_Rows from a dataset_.
..............................

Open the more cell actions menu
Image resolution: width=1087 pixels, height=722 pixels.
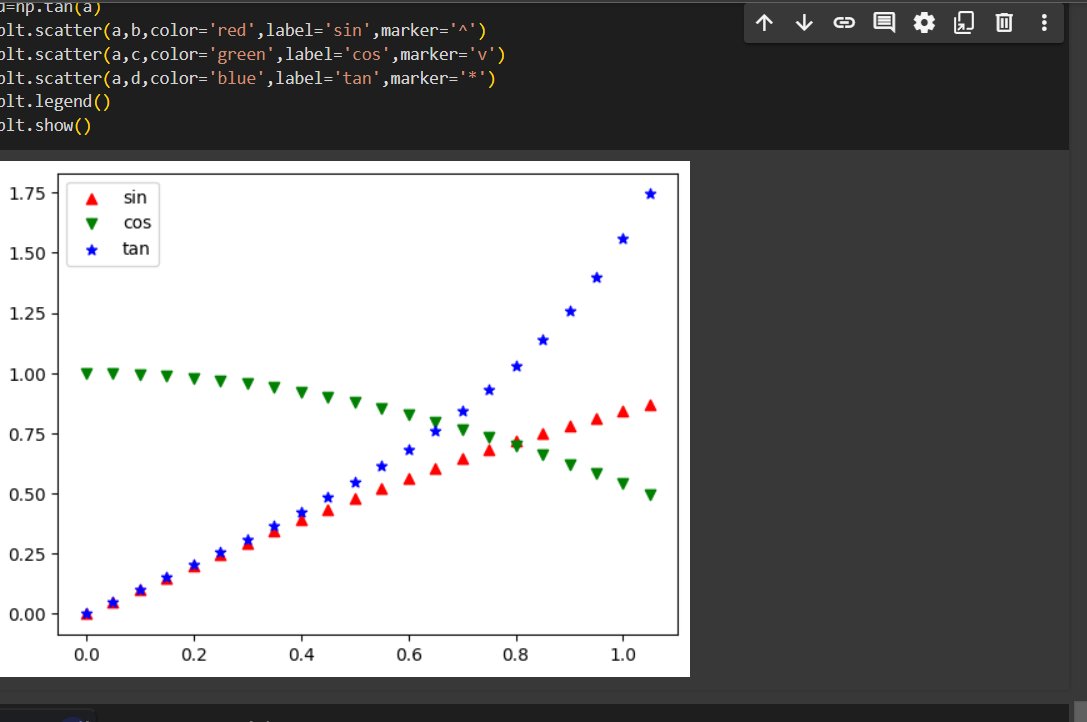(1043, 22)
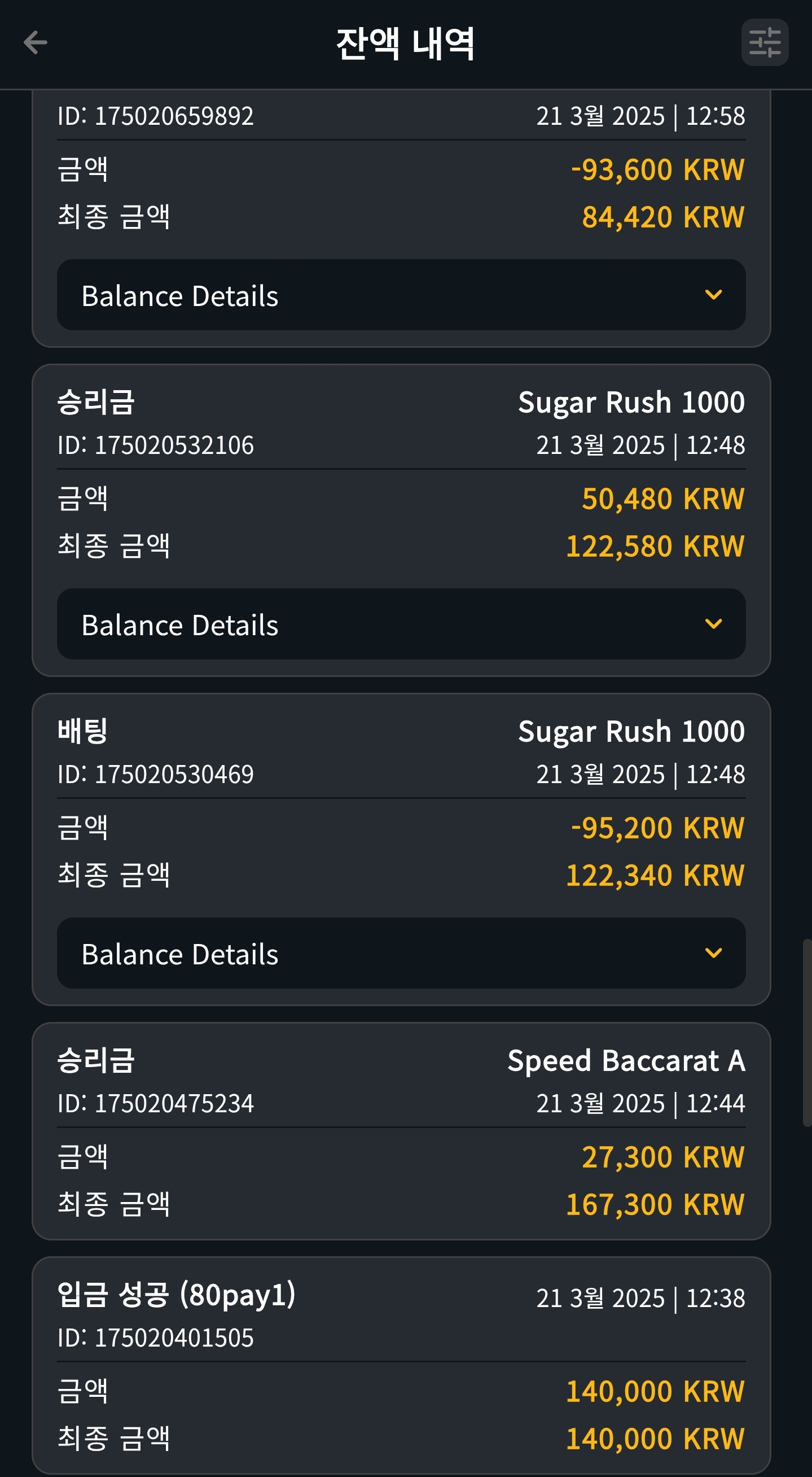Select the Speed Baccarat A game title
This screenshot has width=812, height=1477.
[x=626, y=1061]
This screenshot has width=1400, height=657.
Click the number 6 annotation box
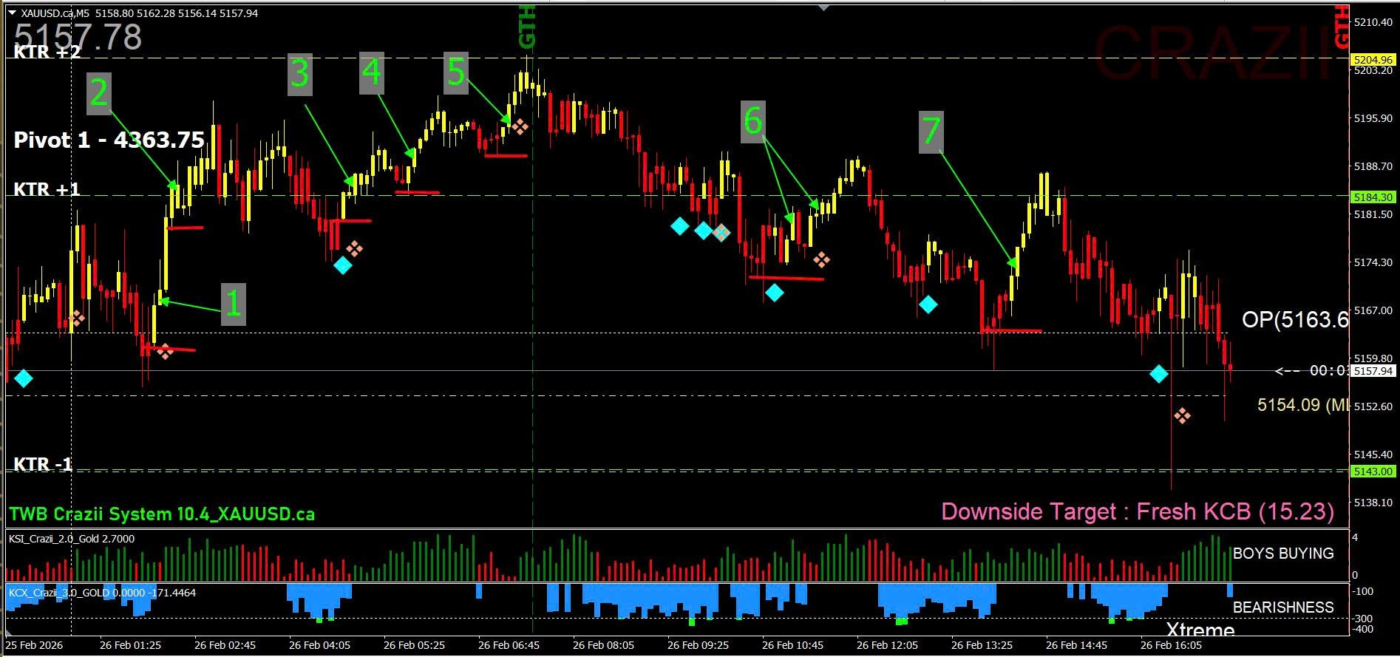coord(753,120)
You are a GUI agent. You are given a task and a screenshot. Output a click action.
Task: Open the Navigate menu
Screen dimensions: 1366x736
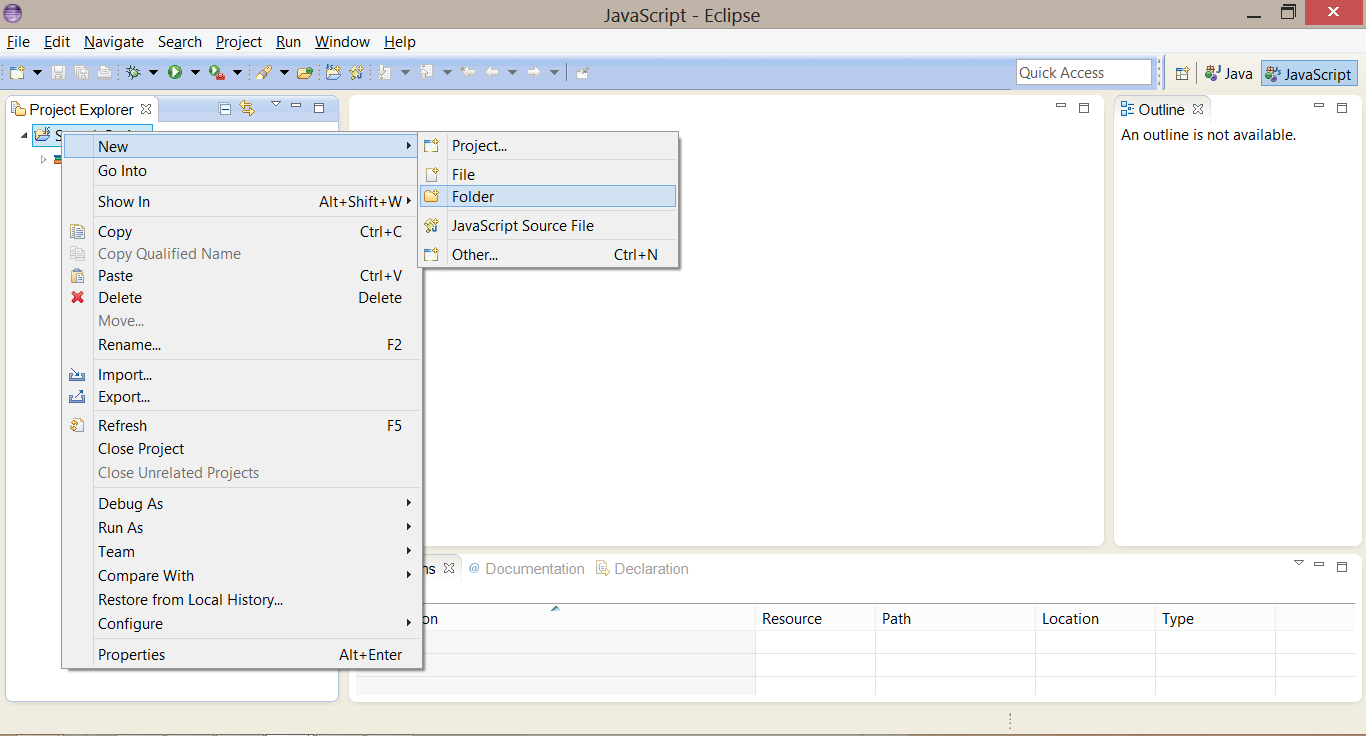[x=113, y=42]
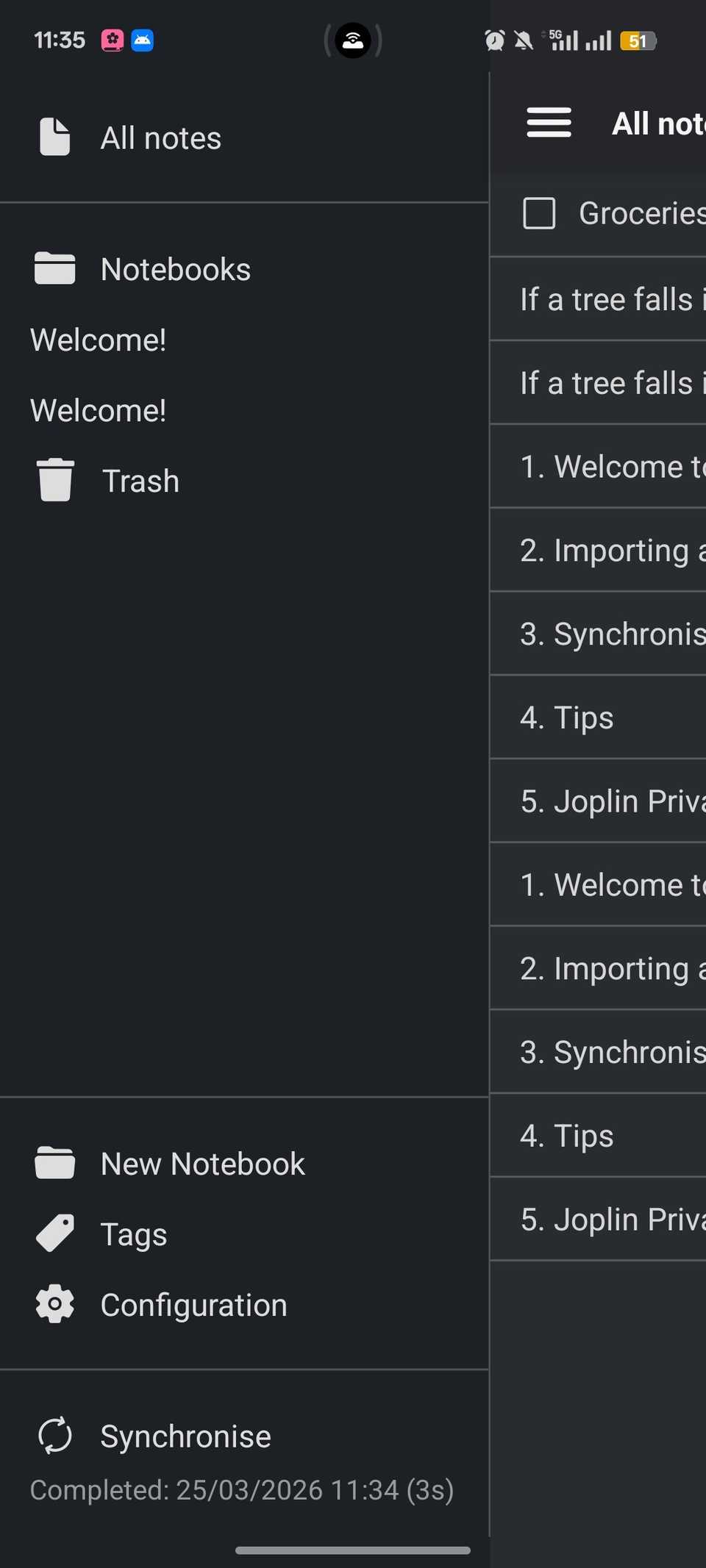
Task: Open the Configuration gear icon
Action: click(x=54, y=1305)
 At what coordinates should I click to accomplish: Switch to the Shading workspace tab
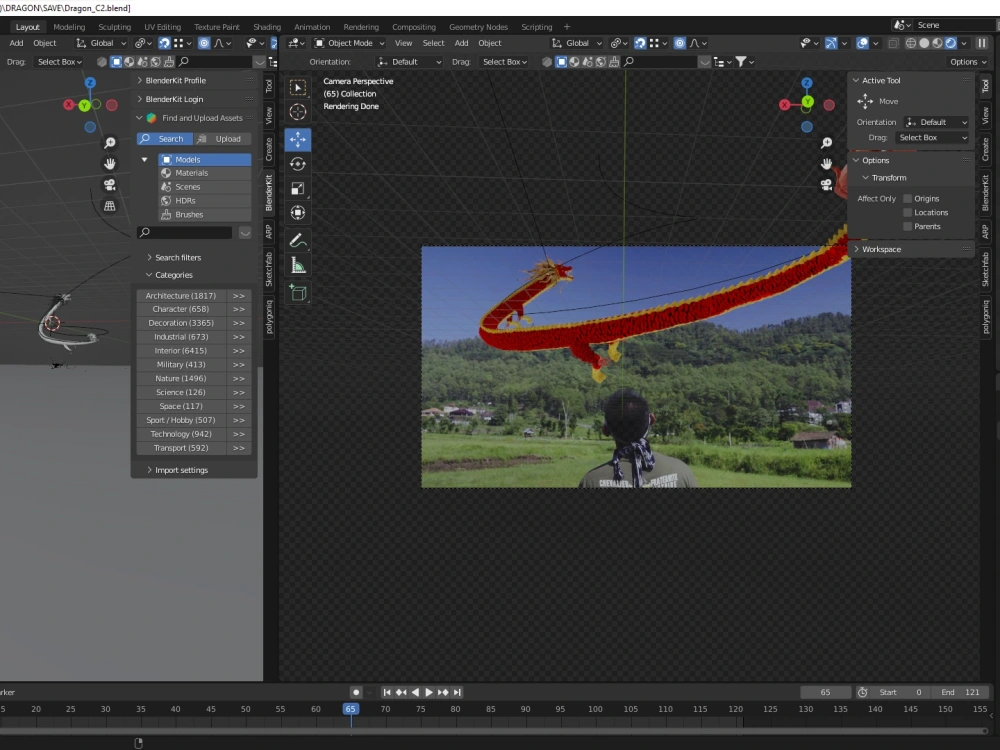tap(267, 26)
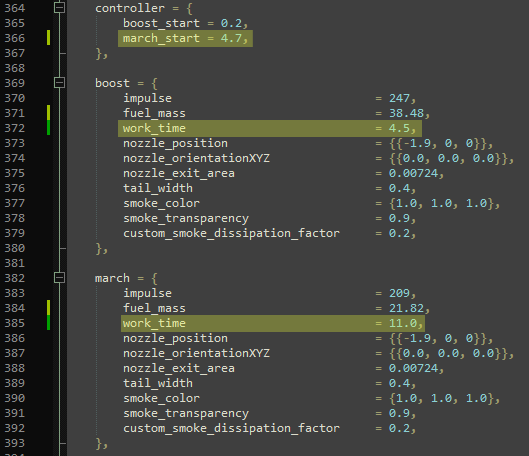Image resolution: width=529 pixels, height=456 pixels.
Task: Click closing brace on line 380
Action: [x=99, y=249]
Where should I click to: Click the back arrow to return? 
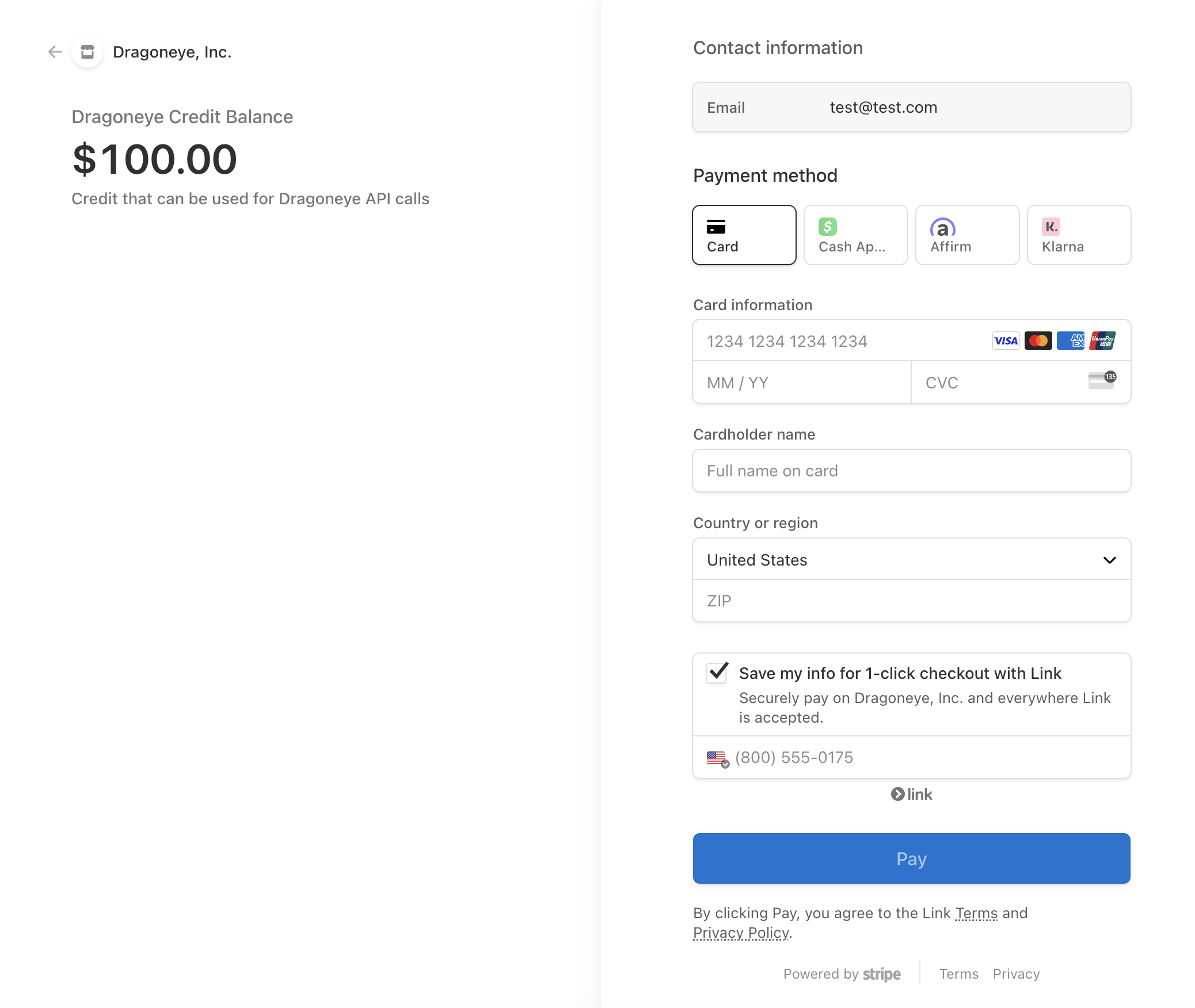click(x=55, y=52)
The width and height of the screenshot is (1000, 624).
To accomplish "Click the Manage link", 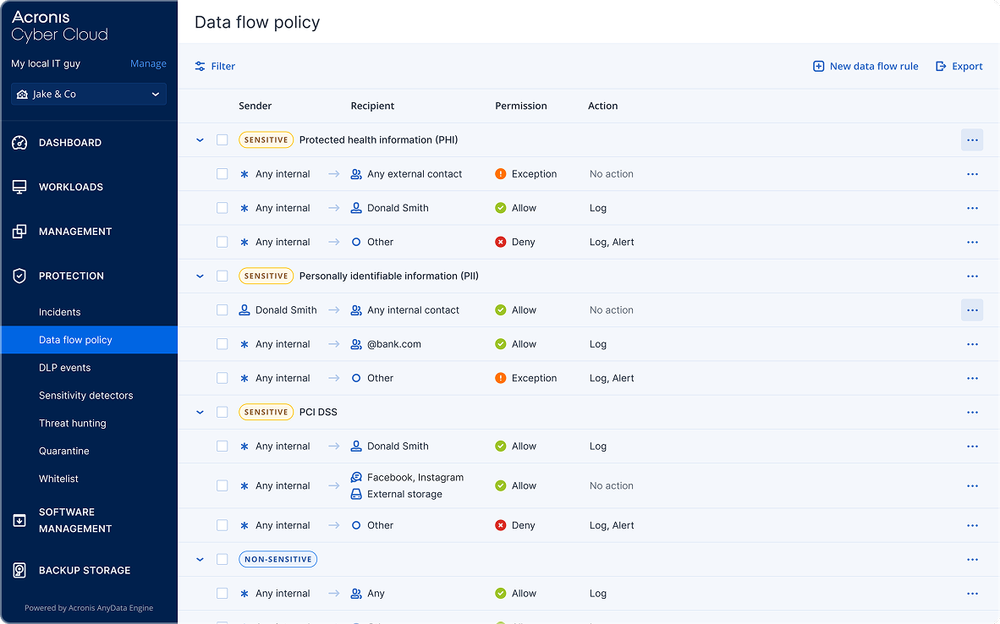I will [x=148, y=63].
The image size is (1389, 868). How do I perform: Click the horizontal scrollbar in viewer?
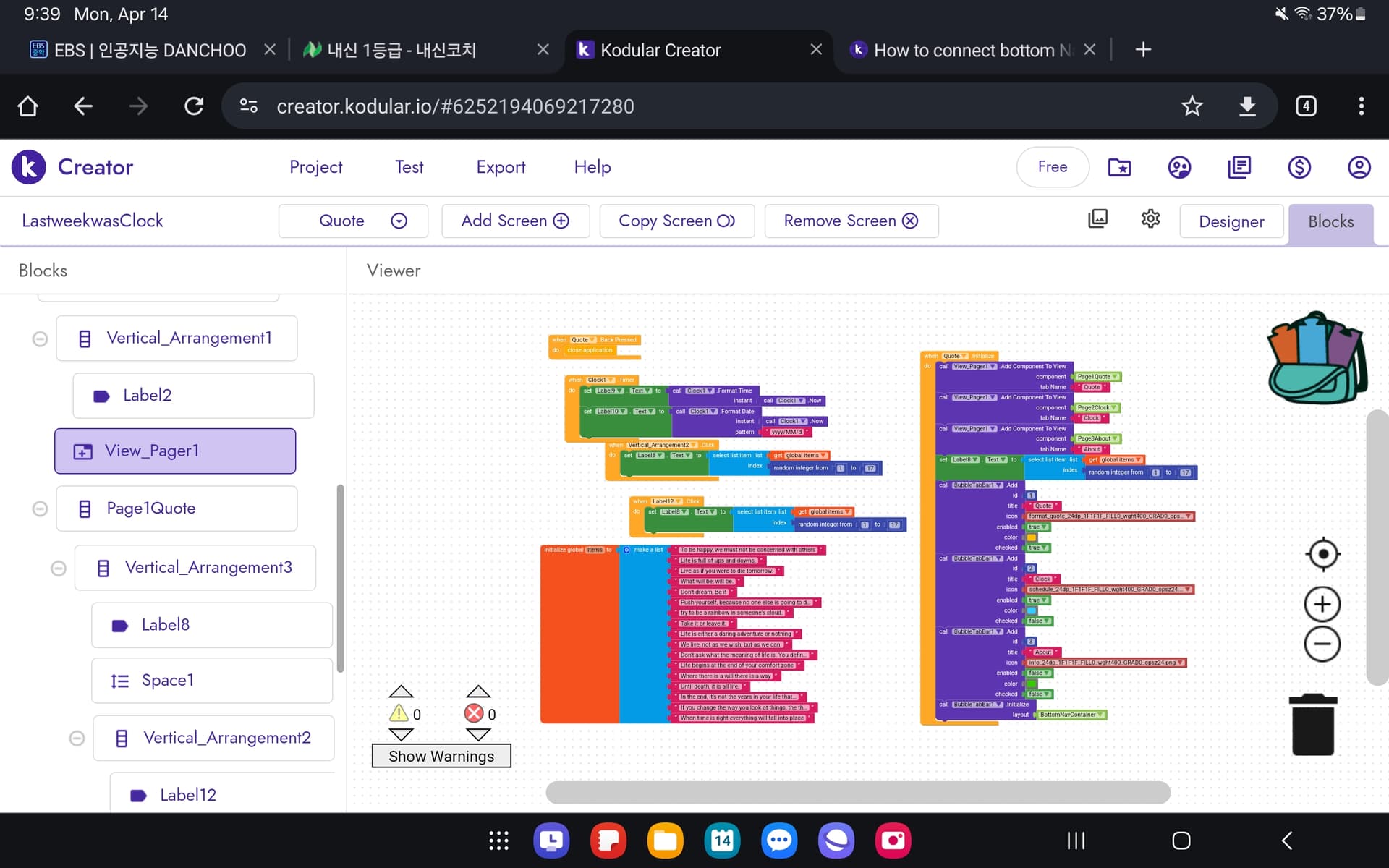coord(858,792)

..............................

_EXERCISE DIRECTIONS_. Output the data word for word, everything from the beginning down to the line that contains "Action: click(x=54, y=1305)", including that line. Leave the pictures out of your answer.

_FULL RESPONSE_.
Open the more cell actions menu
Image resolution: width=1087 pixels, height=722 pixels.
(1043, 22)
Select the Speed Baccarat A game title
This screenshot has width=812, height=1477.
[x=626, y=1061]
This screenshot has width=1400, height=657.
Click the number 6 annotation box
coord(753,120)
You are a GUI agent. You are given a task and a screenshot. Output a click action.
Task: Open the Navigate menu
Screen dimensions: 1366x736
[x=113, y=42]
Task: Open the Configuration gear icon
Action: click(x=54, y=1305)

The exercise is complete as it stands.